===== Textabschnitt
Julia Tymoschenko hat bis jetzt politisch noch nie verloren. Für sie ist es einfach nicht vorstellbar zu verlieren. Noch bitterer ist für sie die Niederlage nach dem Wahlkampf 2010. Sie hatte alle vorhandenen Ressourcen eingesetzt und am Wahlsonntag fast das Unmögliche erreicht – einen minimalen Abstand zu Janukowytsch.
Von Kyryl Savin und Andreas Stein
Dieser minimale Abstand gibt jetzt Tymoschenko Hoffnung, dass sie aus ihrer Niederlage doch noch einen Sieg machen kann. Es ist in entwickelten Demokratien üblich, dass der Wahlverlierer dem Wahlgewinner öffentlich zum Sieg gratuliert und damit den Wahlkampf beendet. In der Ukraine – und vor allem für Tymoschenko – wäre die Anerkennung des Wahlsieges von Janukowytsch nichts anderes als ein Zeichen der Schwäche. Deshalb darf sie nicht aufgeben, sondern muss allen klar machen, dass ihr Wahlsieg gestohlen wurde. Und dabei spielt es dann keine Rolle, dass bereits alle internationalen Beobachter den Wahlprozess in der Ukraine als demokratisch, fair und transparent bezeichnet haben: Tymoschenko wird „ihre Wahrheit“ solange wiederholen, bis auch Skeptiker_innen es zu glauben beginnen. Dies wird ihr eine sehr gute Grundlage für ihre spätere Revanche geben. Nach dieser Strategie baute Janukowytsch all seine Wahlkämpfe seit 2005 auf. Seine Wähler glaubten fest daran, dass 2004 Janukowytschs Wahlsieg gestohlen wurde und schuld seien die Orangen, also sind sie um jeden Preis abzuwählen. 2010 hat diese Strategie endlich Früchte getragen.
==========
===== Bereitgestellte Einträge
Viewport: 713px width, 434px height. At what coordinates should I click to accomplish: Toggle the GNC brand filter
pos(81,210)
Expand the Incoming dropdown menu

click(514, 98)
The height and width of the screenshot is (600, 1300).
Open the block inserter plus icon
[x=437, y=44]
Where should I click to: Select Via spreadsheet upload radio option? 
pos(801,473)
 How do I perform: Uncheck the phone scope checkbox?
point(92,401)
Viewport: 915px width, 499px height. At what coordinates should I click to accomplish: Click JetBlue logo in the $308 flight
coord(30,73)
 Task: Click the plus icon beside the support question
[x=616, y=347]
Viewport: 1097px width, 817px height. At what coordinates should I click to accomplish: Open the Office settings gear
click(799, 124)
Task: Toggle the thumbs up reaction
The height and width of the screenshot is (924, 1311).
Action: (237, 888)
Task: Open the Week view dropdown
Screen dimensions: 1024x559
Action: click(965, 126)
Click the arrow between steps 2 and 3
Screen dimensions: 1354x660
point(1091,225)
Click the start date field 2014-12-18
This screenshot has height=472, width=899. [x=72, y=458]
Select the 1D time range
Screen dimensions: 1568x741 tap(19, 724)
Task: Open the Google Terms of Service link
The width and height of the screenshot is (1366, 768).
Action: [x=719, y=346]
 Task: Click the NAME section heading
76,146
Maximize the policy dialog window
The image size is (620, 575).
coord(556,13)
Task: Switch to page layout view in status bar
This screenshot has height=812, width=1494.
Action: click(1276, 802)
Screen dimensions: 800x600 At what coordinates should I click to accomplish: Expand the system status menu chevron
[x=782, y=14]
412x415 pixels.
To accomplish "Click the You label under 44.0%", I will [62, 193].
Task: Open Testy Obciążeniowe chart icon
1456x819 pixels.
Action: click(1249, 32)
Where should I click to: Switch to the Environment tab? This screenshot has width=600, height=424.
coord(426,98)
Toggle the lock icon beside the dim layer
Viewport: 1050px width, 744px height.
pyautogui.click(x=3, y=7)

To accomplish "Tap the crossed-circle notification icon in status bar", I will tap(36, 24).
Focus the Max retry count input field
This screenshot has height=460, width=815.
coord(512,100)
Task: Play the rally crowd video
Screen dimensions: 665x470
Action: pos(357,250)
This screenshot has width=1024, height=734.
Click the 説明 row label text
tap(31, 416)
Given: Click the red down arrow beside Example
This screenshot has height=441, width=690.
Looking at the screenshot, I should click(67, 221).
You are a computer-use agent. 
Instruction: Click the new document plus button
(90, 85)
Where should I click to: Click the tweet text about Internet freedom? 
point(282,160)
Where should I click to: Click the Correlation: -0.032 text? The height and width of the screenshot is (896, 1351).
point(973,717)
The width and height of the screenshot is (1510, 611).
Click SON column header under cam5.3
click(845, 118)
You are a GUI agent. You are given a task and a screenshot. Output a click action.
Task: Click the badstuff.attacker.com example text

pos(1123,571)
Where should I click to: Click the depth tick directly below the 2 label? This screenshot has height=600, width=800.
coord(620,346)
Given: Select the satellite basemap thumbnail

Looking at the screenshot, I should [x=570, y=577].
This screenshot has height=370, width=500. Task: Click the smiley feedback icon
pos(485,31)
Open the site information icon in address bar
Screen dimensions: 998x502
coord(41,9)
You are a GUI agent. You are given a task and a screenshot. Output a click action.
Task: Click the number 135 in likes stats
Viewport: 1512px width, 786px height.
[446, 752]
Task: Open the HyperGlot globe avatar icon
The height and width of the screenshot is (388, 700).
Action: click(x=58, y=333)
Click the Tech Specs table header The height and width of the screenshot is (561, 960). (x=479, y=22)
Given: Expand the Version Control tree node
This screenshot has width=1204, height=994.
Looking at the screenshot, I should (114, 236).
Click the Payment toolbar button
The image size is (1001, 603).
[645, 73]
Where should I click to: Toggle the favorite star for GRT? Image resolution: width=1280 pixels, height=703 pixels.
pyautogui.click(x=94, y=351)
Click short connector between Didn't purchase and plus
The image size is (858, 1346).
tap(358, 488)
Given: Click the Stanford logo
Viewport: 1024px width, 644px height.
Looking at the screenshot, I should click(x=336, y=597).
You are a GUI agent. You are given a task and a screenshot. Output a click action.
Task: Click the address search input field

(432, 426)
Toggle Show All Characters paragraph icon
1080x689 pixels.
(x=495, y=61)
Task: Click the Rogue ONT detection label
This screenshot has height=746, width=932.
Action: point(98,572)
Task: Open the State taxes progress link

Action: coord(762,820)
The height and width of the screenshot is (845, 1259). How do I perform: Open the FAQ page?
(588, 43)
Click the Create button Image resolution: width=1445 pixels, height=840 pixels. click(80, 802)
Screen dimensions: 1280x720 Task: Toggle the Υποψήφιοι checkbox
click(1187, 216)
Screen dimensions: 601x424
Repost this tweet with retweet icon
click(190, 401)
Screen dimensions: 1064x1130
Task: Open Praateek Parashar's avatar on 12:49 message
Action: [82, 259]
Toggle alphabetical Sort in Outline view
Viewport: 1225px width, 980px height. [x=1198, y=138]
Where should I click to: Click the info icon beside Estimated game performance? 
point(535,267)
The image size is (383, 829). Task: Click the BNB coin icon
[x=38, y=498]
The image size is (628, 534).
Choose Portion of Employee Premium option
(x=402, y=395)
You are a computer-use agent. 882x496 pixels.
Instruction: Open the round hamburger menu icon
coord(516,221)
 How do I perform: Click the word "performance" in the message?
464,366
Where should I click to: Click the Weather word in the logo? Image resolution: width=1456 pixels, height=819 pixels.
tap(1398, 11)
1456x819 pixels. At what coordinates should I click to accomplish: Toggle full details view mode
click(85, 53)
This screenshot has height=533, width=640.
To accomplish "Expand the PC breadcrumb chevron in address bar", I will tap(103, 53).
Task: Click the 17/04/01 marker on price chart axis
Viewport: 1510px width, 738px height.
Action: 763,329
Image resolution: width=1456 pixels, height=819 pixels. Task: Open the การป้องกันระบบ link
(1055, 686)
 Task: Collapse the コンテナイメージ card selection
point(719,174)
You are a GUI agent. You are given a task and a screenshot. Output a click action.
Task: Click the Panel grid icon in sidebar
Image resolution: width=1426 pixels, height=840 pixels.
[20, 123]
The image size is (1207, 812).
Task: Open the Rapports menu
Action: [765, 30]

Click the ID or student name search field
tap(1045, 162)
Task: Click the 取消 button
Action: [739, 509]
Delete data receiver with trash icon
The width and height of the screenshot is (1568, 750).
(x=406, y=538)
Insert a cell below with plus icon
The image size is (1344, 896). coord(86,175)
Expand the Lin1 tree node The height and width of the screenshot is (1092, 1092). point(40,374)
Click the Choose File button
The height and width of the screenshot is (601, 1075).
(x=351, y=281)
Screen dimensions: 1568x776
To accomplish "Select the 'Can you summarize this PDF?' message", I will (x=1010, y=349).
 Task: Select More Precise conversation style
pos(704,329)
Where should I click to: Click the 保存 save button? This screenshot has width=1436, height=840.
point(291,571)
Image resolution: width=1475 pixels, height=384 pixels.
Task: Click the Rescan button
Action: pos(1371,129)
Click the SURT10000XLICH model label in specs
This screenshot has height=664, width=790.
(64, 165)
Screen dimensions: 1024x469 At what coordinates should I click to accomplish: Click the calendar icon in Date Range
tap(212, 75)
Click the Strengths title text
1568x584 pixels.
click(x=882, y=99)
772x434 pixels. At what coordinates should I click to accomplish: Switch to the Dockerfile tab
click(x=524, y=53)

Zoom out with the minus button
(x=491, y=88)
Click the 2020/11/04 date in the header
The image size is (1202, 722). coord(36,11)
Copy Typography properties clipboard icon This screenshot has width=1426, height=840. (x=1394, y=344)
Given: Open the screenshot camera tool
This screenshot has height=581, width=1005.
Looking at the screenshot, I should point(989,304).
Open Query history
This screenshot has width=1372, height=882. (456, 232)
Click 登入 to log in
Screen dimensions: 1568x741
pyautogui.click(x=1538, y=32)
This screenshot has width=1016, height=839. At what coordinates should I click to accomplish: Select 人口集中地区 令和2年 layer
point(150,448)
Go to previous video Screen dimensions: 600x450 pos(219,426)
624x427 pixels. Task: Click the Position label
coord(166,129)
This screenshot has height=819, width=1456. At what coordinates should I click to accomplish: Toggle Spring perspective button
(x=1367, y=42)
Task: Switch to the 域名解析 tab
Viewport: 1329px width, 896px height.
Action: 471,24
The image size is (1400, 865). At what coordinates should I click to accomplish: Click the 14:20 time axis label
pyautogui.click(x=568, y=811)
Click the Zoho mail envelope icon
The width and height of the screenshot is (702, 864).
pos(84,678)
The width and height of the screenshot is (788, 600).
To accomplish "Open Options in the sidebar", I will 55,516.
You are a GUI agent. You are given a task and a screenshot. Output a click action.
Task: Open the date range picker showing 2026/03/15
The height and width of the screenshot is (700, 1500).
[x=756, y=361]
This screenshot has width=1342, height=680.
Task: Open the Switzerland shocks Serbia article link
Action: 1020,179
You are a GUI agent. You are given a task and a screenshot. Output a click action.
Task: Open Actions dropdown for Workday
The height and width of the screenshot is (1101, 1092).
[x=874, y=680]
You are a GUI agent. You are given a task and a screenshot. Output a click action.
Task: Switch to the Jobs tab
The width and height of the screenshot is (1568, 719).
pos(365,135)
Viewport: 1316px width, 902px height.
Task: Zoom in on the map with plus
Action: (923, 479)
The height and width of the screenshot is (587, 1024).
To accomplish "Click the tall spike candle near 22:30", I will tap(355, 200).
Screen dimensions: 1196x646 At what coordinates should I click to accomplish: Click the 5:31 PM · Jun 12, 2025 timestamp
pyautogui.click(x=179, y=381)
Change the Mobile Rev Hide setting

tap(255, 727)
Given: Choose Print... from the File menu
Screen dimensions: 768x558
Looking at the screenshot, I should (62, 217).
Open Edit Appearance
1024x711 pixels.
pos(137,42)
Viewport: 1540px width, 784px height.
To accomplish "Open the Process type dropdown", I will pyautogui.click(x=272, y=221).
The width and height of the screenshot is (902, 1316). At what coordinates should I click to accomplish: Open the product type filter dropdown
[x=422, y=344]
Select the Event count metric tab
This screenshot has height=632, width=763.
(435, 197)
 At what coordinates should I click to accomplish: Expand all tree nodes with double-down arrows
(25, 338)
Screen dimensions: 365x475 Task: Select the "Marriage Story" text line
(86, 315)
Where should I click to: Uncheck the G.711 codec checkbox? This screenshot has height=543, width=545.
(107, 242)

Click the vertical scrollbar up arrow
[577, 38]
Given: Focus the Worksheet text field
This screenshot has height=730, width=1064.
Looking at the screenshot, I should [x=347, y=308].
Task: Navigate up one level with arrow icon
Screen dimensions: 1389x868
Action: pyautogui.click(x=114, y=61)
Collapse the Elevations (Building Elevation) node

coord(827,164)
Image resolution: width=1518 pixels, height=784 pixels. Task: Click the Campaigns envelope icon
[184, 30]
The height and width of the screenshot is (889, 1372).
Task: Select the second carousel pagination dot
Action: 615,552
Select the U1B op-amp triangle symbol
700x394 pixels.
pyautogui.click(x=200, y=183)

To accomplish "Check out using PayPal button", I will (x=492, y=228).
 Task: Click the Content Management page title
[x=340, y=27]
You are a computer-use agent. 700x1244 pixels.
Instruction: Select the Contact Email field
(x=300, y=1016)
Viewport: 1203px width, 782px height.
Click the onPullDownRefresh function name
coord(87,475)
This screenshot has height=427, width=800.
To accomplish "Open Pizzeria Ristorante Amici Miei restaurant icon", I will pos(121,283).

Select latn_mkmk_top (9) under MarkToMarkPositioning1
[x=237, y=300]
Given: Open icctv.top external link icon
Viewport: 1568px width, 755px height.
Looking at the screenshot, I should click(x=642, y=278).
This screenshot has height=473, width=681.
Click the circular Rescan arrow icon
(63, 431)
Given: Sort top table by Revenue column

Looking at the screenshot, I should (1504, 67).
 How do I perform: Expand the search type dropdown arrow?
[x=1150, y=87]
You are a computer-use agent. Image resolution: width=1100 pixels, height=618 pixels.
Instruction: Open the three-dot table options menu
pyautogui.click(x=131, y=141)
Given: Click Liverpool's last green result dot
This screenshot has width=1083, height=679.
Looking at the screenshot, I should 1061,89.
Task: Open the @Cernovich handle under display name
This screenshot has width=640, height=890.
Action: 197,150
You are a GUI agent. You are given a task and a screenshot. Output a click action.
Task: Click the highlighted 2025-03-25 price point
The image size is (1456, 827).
==========
== Zu erledigende Aufgaben ==
[1] Wie haben alle internationalen Beobachter laut dem Textabschnitt über Tymoschenkos Wahlniederlage den Wahlprozess in der Ukraine bezeichnet?
[2] Setze den Textabschnitt über Tymoschenkos Wahlniederlage nach seinem letzten Satz fort.

== Antworten je Aufgabe ==
[1] Als demokratisch, fair und transparent.

[2]
Spiel auf Zeit
Nach inoffiziellen Informationen hat Tymoschenko schon in der ersten Nacht nach der Wahl für sich selbst entschieden, dass sie nicht aufgeben wird. Am 08. Februar spät abends versammelte Tymoschenko Gerüchten nach ihre BJuT-Fraktion zu einer Krisensitzung. Bei dieser Sitzung gab es keine Diskussionen oder Auseinandersetzungen. Es war wie immer ein Solo von Tymoschenko: sie hat der Fraktion ihre Entscheidung verkündet, dass sie bereit sei, weiter zu kämpfen und dass dasselbe von allen anderen erwartet werde. Den Berichten zufolge gab es dabei keine Gegenmeinungen, die offen geäußert wurden. Trotzdem behaupten gut informierte Quellen, dass sich in der BJuT-Fraktion eine Gruppe von „Dissidenten“ um Tomenko, Schewtschenko, Stezkiw, Hryniw, Sobolew und sogar Portnow gebildet hat, die für die Anerkennung der Wahlergebnisse und den Übergang zur oppositionellen Arbeit sind. Doch keiner von ihnen traut sich bis jetzt, seine Meinung Tymoschenko ins Gesicht zu sagen.
Die Strategie von Tymoschenko besteht heute darin, Wahlergebnisse sowohl in einzelnen Wahllokalen (die Rede ist von über 900!!!) als auch im ganzen Land (Abstimmung mit Hilfe der Wanderurnen außerhalb der Wahllokale, Wählerregisteränderungen am Wahltag etc.) vor Gericht anzufechten. Es ist sehr unwahrscheinlich, dass diese Gerichtsprozesse erfolgreich sein werden und es wieder zu einem dritten Wahlgang kommen wird. Tymoschenko hofft mit dieser Strategie kostbare Zeit zu gewinnen. Denn solange Gerichtsprozesse laufen, wird das amtliche Wahlergebnis nicht verkündet. Und je länger der gewählte Präsident Janukowytsch seine Arbeit nicht beginnen kann, desto niedriger wird seine „gefühlte Legitimität“ im Lande sein. Sein Wahlsieg wird damit in den Augen der WählerInnen nicht vollwertig sein.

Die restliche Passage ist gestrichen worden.